In the UK, Stephen Hester, Group Chief Executive of the Royal Bank of Scotland, finally decided to give up his near £1 million ($1.59m) bonus. His decision was prompted by anger in British society about such a sum going to the head of a firm which had been bailed out with taxpayers’ money – at a time when many are facing job losses and pension cuts.
Shortly after that, his predecessor, Fred Goodwin, was stripped of his knighthood – an honour which had been awarded to him for “services to banking”, most notably the takeover of another major bank which led to the RBS momentarily being the biggest bank in the world.
Lloyds TSB, another major British bank, has just announced that its executives will forfeit their bonuses, to show accountability for an insurance mis-selling scandal.

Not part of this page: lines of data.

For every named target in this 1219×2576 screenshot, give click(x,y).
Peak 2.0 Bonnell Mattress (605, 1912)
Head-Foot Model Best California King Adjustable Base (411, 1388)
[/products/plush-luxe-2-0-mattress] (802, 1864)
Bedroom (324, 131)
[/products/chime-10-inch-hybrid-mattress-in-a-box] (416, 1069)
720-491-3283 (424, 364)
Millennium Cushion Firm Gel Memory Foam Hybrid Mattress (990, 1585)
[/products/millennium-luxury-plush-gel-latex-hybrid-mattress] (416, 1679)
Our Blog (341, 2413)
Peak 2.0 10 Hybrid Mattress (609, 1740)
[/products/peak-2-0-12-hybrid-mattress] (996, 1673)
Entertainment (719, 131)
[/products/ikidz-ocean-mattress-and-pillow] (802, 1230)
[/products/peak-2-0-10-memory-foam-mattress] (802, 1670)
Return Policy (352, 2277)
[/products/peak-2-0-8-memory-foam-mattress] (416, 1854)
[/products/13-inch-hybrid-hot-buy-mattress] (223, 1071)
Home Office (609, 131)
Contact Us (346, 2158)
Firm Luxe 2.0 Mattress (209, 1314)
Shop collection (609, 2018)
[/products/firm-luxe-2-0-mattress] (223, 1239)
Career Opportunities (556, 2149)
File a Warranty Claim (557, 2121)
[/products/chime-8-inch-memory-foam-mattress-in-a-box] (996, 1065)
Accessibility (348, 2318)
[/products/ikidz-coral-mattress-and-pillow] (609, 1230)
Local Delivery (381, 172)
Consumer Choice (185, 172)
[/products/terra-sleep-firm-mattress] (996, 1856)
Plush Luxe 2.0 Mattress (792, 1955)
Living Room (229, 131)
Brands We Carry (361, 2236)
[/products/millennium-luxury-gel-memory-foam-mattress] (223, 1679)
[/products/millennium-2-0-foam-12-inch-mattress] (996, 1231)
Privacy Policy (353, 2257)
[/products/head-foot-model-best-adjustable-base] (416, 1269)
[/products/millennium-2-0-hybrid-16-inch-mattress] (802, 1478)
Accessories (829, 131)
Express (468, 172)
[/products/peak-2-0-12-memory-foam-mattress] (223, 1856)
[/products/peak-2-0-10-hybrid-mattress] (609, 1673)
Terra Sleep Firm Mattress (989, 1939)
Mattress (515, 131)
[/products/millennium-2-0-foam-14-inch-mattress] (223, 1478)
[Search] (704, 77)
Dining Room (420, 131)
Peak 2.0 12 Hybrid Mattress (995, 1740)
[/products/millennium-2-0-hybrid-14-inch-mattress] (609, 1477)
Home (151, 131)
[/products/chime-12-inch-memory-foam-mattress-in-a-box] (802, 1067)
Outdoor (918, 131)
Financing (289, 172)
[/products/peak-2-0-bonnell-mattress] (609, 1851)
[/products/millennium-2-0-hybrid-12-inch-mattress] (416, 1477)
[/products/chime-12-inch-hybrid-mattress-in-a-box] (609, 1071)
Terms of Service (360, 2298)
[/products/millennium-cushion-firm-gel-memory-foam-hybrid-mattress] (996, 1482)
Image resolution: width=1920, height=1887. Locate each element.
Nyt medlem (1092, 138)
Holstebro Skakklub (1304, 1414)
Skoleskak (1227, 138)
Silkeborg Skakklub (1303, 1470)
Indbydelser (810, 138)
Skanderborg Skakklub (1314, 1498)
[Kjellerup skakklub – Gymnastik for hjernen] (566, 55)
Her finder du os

In Japan, the President of NTT DoCoMo and five other executives took pay cuts in order to apologise to their customers for service outages. And in February of this year, the former President and several other executives of Olympus were arrested for covering up financial losses.
Looking for similarities and differences between these cases, the obvious odd one out is Olympus, as the arrests are of course on legal grounds, whereas, as the defenders of Hester and Goodwin point out, there were no legal grounds for what was done to them – Hester was contractually entitled to his bonus, and whereas almost all other people who had been stripped of honours in the past had been convicted of fraud or tax evasion, Goodwin had not. Lloyds TSB was at pains to point out that there was no wrong doing by their penalised executives.
Beyond the legal niceties lie bigger questions of what exactly the head of a company is for. In the UK, they are meant to act in the interests of shareholders. This means that if they take risks they are handsomely rewarded if those risks lead to a rise in the company’s value, and fired if they don’t. It is believed that people who can be both bold enough and capable enough to succeed at this are a globally scarce commodity, and scarcity commands high salaries and bonuses.
In Japan however, the leaders of companies are the representative of the employees and their companies’ face to society. They are not supposed to take risks which would endanger the livelihoods of the employees. When society’s interests are damaged by a company’s actions, the President and other executives must apologise publicly, taking collective responsibility. They are not meant to be motivated by greed or financial punishment, but the honour and social status of representing the company.
Given the recent public shaming of British bank executives, could it be that the UK is turning away from shareholder capitalism and towards a more Japanese model? The proof will be whether executives in companies which are not partly tax-payer owned are also held to public account.